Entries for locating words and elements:
-------------------------

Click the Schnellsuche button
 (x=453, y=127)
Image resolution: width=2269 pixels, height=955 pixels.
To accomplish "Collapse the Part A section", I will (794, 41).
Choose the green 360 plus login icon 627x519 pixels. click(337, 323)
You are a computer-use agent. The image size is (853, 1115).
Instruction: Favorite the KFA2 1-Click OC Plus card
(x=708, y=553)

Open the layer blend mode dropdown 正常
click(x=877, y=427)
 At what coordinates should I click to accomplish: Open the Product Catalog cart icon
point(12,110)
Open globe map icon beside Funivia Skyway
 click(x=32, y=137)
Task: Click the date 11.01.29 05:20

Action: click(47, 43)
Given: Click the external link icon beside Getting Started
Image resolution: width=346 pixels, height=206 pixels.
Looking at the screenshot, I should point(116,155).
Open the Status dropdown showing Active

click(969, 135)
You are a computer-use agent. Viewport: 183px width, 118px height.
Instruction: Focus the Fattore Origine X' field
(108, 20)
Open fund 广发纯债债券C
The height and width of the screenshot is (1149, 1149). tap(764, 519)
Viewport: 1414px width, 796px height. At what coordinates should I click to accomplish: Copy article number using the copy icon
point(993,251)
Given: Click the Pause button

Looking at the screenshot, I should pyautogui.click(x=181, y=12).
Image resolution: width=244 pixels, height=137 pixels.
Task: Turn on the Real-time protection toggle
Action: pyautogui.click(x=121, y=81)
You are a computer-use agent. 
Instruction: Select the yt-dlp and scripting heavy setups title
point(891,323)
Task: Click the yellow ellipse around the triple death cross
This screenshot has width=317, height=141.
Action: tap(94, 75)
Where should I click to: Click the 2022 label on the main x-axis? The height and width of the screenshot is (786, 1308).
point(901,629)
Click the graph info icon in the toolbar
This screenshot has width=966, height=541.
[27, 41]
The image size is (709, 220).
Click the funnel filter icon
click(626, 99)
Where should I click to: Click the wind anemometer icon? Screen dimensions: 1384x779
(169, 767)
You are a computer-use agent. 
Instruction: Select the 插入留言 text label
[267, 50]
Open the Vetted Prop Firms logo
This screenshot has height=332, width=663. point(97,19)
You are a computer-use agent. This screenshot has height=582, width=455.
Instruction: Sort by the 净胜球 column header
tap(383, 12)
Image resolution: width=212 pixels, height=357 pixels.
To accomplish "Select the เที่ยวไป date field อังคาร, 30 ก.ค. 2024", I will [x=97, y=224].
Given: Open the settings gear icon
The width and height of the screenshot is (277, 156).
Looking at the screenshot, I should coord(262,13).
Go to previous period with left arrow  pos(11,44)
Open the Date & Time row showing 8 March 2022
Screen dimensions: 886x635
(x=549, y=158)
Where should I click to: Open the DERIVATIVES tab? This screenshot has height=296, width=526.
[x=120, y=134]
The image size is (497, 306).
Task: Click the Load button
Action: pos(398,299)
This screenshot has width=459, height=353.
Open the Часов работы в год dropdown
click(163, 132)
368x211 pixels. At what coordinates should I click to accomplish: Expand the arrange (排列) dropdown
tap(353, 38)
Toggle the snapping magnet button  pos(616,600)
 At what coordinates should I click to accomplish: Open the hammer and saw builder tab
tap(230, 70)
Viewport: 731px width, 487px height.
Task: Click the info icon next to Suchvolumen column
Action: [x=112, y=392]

-------------------------

__Exercise goal__. Write out the records above verbatim, everything from the line containing "Go to previous" down to the line containing "Toggle the snapping", with both of those lines included.

__Expected answer__.
Go to previous period with left arrow  pos(11,44)
Open the Date & Time row showing 8 March 2022
Screen dimensions: 886x635
(x=549, y=158)
Where should I click to: Open the DERIVATIVES tab? This screenshot has height=296, width=526.
[x=120, y=134]
The image size is (497, 306).
Task: Click the Load button
Action: pos(398,299)
This screenshot has width=459, height=353.
Open the Часов работы в год dropdown
click(163, 132)
368x211 pixels. At what coordinates should I click to accomplish: Expand the arrange (排列) dropdown
tap(353, 38)
Toggle the snapping magnet button  pos(616,600)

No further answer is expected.